CONSIGNE:
Recopiez le passage du texte qui commence aux mots "Boudiou, c’est souvent" et s'arrête après "coupable invisible ?", en substituant "cousin" à "frangin".

TEXTE:
────────────────────
Et pourtant quelle violence de la part de ce taxi qui ne propose ni plus ni moins que de prendre un enfant en otage contre le prix d’une course ! Il n’a pu qu’être choqué. Paradoxalement, la réaction de Karine à ce moment là, qui propose en quelque sorte un échange d’otage, l’a peut être renforcé dans l’idée que c’était “normal” d’avoir un otage humain contre le prix d’une course. Dur dur ensuite de réagir avec l’esprit clair dans une situation qui a première vue semble analogue.
Boudiou, c’est souvent compliqué de réagir “comme il faut”, de réaliser quand ce n’était pas le cas, d’être capable de revenir analyser tout ça et essayer de corriger le tir… Heureusement, Freud nous a gentiment dit qu’une mère parfaite était en quelque sorte la pire des mères et qu’il faut bien que nos enfants utilisent aussi sur nos défauts pour se construire. Dans le cas présent “mère” est un mot générique pour parent, mais aussi pour ami, frangin, patron, collègue… Je me raccroche souvent à ça faute de mieux faire 🙂
Responsable mais pas coupable en somme. Ou alors transfert de responsabilité ? le responsable invisible plutôt que le coupable invisible ?
────────────────────
EXTRAIT DES DONNÉES:
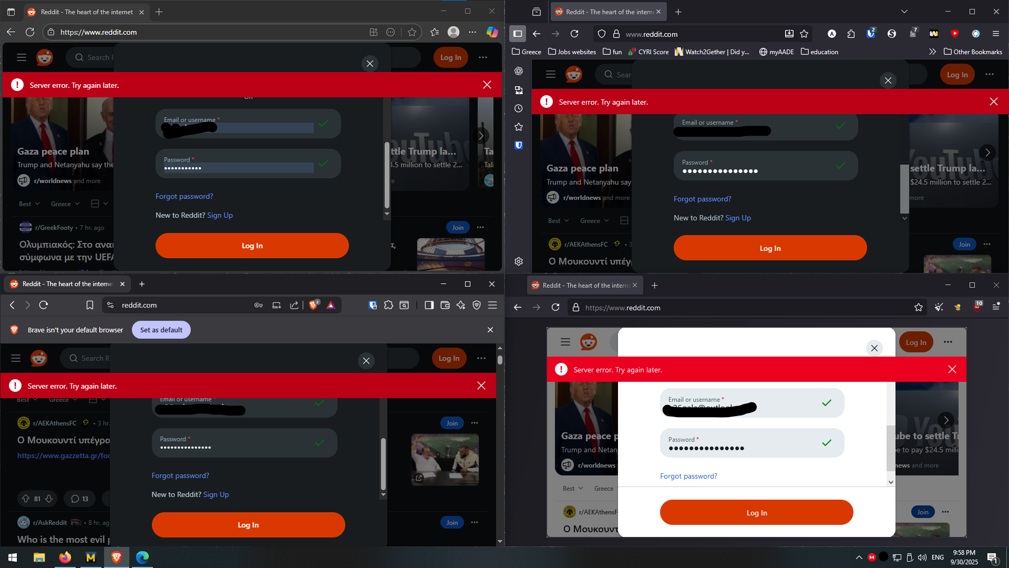Open Leo AI sparkle icon in Brave toolbar
Screen dimensions: 1009x568
point(461,305)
────────────────────
RÉPONSE À LA CONSIGNE:
Boudiou, c’est souvent compliqué de réagir “comme il faut”, de réaliser quand ce n’était pas le cas, d’être capable de revenir analyser tout ça et essayer de corriger le tir… Heureusement, Freud nous a gentiment dit qu’une mère parfaite était en quelque sorte la pire des mères et qu’il faut bien que nos enfants utilisent aussi sur nos défauts pour se construire. Dans le cas présent “mère” est un mot générique pour parent, mais aussi pour ami, cousin, patron, collègue… Je me raccroche souvent à ça faute de mieux faire 🙂
Responsable mais pas coupable en somme. Ou alors transfert de responsabilité ? le responsable invisible plutôt que le coupable invisible ?